I believe one reason is the unemployed themselves.

First, the Great Recession has given many people the push to do what Americans do best:  Invent our own future.  Many are resetting their lives; changing their career paths, going back to school or launching a small business based on something they are passionate about.  In the uncertainty of a startup and erratic income common to business in its infancy, these new entrepreneurs hold tightly to the lifeline of Unemployment.  They report income when they have it; get no assistance that period, but the unpaid amount extends the lifeline by a like amount.  And of course, that means they continue to show up as part of the “unemployed” we are talking about.    It buys time for them as they create the NEW NORMAL that is needed from all of us if we expect to recover and grow.

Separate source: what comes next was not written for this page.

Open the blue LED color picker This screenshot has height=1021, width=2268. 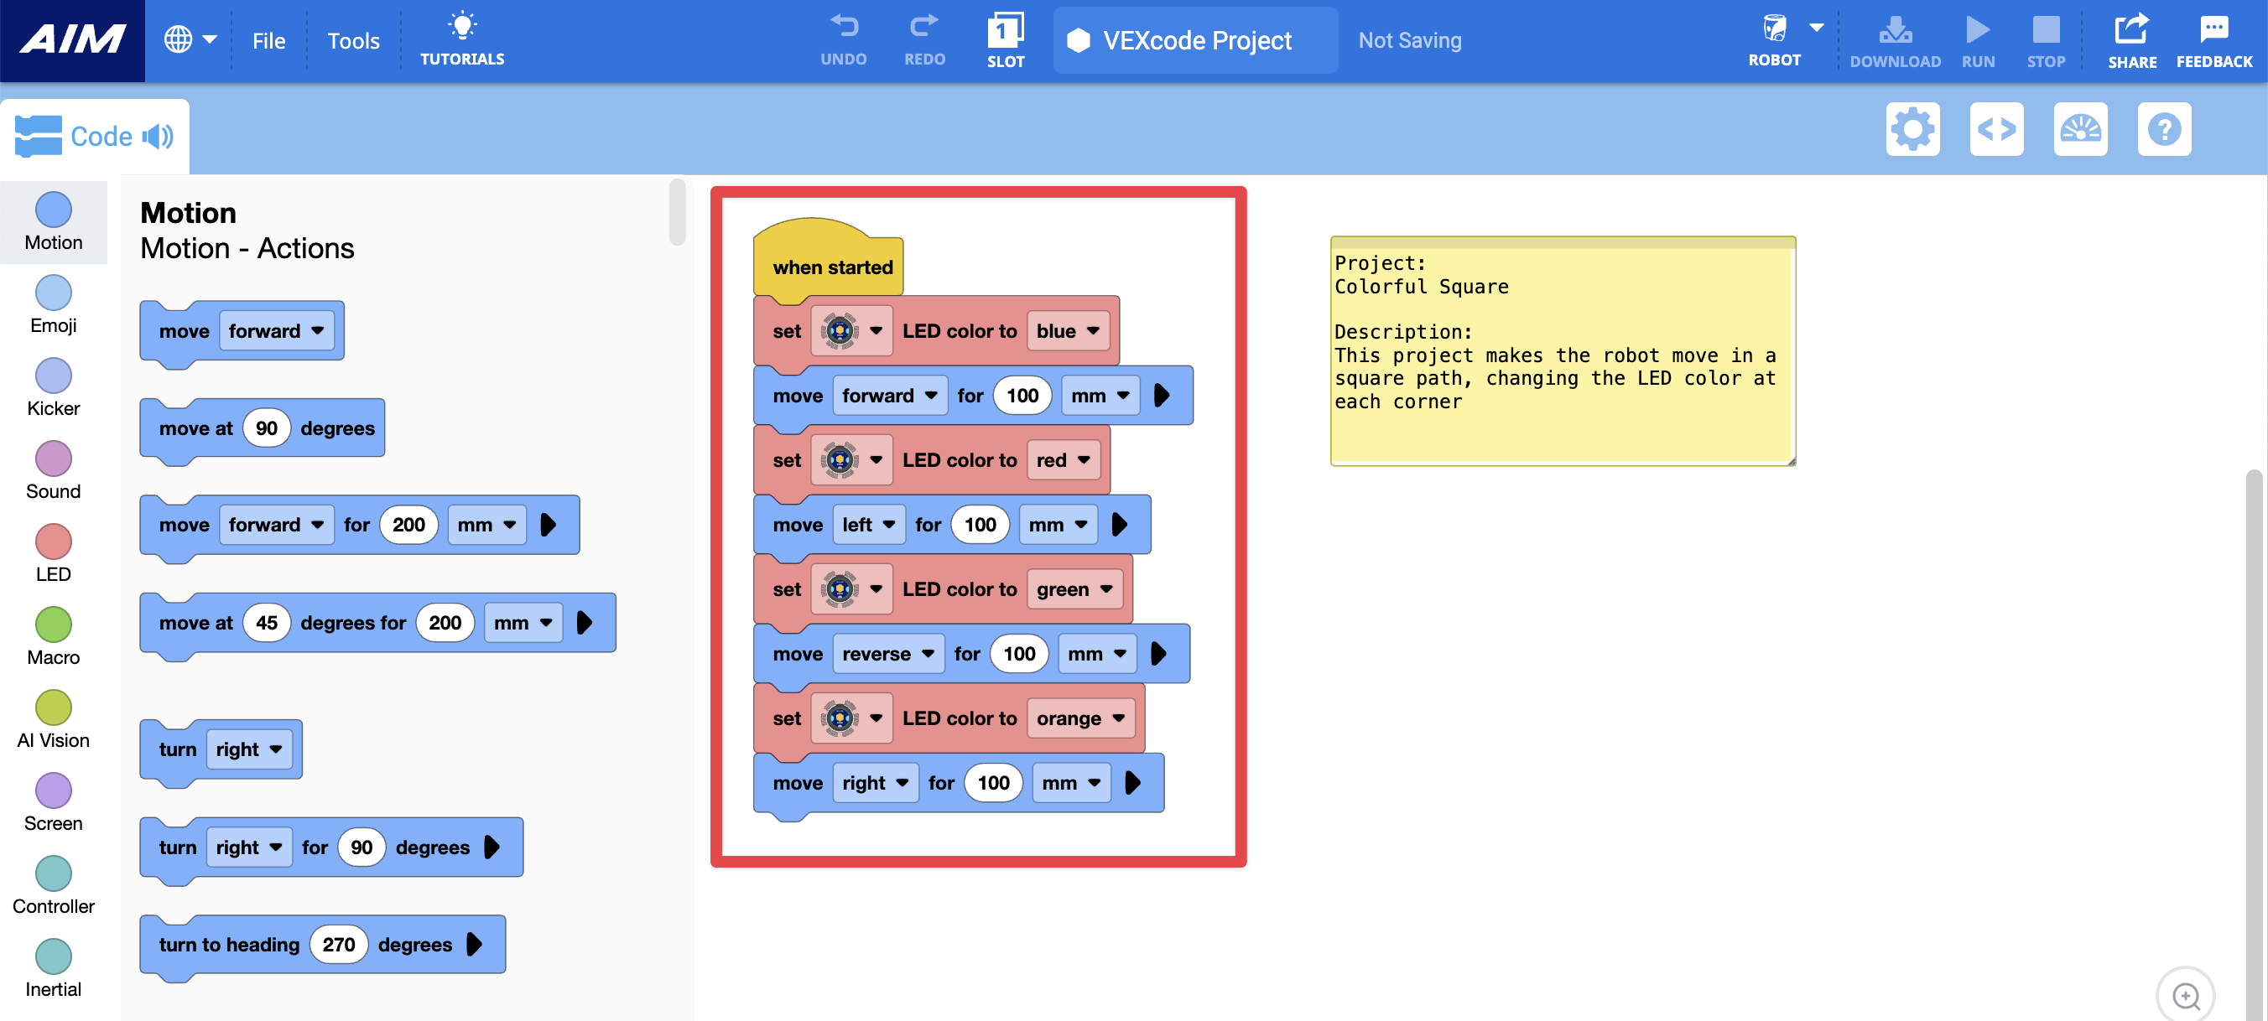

Second, I see the grumbling that yes, there are jobs, but for less than I made before, so I am going to hold out as long as I can.  Despite intellectually knowing that inflated income and spending will not continue, they keep drawing unemployment rather than settle; and thus delay their transition to the NEW NORMAL.  I understand the emotional difficulty of giving in, but the result is that our unemployment rates remain high.

Third, they do not meet the needs of companies that, if they have openings, are moving forward into the future.  Those are the companies that can’t readily FIND workers with skills that meet the needs they have, as these companies also  are reinventing themselves for a NEW NORMAL.  And the reason the unemployed aren’t eligible for hires in that environment lies in another major issue of today- our educational system itself, but I will leave that for another day.

As I ponder that, I keep coming back to the review of Friedman’s  “The World Is Flat “that I watched in this past week.  He talked back in 2006 about the OLD middle class jobs going away, to be replaced by the NEW middle class jobs that fell into eight categories.  Jobs will be available for: great collaborators; great leveragers of technology; great synthesizers; great localizers; passionate personalizers; anyone “green”; great explainers; and great adapters.

Friedman warned it will not be about what you know but about what you can learn so you can adapt.

That’s a big helping of food for thought! And I think we can all agree, as we chant,” It’s the Economy, stupid”, whichever side we are on, we are the ones not showing much sense.  Neither candidate for President should be held accountable, nor knows how he can fix this problem.  We have all been led astray by the media , I think, who early on decided this should be THE TOPIC of election campaigns-and candidates and public alike, followed blindly along.

So I suppose we all will be “disappointed” in the results when whomever emerges as the victor in this battle cannot wave the magic wand and make it happen.

But those we should be disappointed in are ourselves.   We all know better, if we really think about it. We are missing a great opportunity for the future.